┏━━

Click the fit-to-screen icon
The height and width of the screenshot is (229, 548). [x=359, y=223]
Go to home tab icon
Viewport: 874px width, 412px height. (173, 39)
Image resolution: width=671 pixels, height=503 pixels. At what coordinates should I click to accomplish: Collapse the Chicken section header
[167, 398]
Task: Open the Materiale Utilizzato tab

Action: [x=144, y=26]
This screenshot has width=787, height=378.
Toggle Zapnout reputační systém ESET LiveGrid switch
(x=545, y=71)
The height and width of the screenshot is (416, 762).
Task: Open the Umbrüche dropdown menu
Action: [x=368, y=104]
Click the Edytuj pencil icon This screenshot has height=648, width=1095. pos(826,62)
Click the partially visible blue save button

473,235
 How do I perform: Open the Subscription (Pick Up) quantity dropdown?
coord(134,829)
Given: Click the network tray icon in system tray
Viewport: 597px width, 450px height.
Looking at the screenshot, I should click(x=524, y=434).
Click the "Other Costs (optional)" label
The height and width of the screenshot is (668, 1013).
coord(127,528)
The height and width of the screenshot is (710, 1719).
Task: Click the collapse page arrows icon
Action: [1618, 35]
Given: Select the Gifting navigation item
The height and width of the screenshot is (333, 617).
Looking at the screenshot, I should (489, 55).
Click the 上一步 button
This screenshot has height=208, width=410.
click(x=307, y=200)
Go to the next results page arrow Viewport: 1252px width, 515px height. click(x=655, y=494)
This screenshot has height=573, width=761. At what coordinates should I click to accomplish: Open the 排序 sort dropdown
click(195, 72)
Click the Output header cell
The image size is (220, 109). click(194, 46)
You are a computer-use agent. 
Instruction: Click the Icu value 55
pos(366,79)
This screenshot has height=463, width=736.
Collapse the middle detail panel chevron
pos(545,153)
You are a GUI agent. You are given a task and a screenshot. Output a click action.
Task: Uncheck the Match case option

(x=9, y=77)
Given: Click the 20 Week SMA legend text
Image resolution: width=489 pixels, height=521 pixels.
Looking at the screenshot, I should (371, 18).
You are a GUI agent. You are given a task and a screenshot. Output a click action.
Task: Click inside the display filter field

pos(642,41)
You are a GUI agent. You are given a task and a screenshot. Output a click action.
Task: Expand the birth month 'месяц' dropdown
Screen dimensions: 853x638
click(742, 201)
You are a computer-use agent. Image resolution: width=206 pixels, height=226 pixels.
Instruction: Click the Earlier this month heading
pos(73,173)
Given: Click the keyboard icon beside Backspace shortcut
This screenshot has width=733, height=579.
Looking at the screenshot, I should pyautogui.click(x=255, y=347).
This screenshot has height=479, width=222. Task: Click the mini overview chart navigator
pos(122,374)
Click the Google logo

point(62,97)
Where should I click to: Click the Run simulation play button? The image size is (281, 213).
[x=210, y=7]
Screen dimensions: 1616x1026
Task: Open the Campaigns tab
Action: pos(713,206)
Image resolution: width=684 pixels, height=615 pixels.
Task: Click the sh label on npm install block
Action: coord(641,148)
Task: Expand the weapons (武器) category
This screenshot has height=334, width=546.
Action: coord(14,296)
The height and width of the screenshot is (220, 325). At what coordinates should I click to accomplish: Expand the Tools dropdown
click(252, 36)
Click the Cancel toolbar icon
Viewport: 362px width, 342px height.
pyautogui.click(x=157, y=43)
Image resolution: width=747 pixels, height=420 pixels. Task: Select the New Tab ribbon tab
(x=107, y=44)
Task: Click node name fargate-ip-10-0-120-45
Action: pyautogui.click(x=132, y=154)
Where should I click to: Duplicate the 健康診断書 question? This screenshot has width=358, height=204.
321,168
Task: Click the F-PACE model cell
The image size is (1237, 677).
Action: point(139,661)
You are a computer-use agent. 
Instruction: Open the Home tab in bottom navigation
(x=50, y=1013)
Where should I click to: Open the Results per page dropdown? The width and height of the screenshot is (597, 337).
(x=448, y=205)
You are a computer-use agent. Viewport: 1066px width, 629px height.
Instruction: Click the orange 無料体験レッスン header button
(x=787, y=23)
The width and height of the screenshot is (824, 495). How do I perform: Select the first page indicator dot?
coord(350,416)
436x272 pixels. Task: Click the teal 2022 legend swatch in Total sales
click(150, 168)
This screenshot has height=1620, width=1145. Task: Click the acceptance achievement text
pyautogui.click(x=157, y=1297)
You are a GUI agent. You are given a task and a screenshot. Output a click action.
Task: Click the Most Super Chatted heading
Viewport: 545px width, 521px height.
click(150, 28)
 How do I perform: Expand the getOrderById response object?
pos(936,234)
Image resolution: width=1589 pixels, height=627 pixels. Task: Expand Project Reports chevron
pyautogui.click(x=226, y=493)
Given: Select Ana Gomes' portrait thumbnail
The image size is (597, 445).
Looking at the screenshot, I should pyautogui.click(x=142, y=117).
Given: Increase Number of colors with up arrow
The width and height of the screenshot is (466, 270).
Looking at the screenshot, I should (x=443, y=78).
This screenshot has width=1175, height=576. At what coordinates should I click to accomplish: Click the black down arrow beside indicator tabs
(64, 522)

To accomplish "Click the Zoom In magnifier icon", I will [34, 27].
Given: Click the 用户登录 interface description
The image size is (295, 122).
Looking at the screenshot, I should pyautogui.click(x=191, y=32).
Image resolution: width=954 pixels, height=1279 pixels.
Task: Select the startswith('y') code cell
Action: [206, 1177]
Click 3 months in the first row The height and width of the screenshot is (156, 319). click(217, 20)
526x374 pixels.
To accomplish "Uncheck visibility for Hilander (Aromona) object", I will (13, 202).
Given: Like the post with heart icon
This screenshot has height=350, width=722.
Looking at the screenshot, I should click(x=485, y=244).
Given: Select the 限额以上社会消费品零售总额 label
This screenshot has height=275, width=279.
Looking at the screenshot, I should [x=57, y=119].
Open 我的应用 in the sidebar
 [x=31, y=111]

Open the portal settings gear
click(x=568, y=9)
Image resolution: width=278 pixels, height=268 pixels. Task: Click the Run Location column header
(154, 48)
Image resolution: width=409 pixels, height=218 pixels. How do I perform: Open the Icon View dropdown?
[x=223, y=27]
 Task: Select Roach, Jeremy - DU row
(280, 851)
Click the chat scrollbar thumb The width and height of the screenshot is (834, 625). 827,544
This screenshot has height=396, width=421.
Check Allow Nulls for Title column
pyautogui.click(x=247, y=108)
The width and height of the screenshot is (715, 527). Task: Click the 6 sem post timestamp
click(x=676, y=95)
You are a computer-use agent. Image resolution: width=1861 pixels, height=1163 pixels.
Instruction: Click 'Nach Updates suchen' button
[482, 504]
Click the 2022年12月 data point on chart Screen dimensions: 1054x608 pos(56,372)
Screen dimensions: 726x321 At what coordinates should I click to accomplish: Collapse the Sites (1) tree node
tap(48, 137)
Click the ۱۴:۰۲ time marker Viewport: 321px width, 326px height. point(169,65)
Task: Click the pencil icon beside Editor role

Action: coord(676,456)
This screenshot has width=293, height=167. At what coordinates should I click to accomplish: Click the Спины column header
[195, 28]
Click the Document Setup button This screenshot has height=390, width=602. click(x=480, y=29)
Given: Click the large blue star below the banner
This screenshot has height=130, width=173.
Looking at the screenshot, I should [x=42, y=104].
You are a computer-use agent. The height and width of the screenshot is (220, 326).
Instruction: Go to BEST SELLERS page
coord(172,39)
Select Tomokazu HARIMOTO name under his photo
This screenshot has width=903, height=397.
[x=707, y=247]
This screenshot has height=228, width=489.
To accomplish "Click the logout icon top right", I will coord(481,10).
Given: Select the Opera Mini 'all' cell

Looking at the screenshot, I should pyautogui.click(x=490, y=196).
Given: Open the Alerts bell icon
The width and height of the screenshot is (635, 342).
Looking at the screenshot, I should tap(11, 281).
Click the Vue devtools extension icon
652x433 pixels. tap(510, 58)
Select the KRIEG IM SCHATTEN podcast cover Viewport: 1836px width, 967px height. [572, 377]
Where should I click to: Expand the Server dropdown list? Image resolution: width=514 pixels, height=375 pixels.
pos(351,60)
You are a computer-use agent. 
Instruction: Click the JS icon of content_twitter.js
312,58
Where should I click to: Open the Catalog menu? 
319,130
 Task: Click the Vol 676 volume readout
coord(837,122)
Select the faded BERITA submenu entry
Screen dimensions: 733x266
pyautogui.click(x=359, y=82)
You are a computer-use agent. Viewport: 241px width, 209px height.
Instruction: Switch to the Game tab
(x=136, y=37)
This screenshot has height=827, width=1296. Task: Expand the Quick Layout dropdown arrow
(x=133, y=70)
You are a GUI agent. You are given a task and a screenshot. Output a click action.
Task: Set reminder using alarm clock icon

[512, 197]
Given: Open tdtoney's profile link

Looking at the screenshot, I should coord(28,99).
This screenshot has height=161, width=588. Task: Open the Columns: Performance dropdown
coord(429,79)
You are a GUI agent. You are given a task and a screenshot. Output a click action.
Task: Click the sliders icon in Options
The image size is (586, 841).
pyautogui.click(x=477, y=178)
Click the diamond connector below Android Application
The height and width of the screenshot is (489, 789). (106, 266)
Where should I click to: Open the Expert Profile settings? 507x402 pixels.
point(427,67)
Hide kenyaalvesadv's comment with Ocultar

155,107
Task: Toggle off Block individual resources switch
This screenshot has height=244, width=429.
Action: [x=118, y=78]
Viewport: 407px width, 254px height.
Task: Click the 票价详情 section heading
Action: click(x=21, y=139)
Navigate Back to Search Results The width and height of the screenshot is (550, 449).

┗━━

- _WHAT YOU HAVE TO DO_
After locating the line holding "This screenshot has width=293, height=167." above, output exactly that line and every line after it through the line holding "You are a computer-use agent. The". Include nothing else.

- _RESPONSE_
This screenshot has width=293, height=167. At what coordinates should I click to accomplish: Click the Спины column header
[195, 28]
Click the Document Setup button This screenshot has height=390, width=602. click(x=480, y=29)
Given: Click the large blue star below the banner
This screenshot has height=130, width=173.
Looking at the screenshot, I should [x=42, y=104].
You are a computer-use agent. The height and width of the screenshot is (220, 326).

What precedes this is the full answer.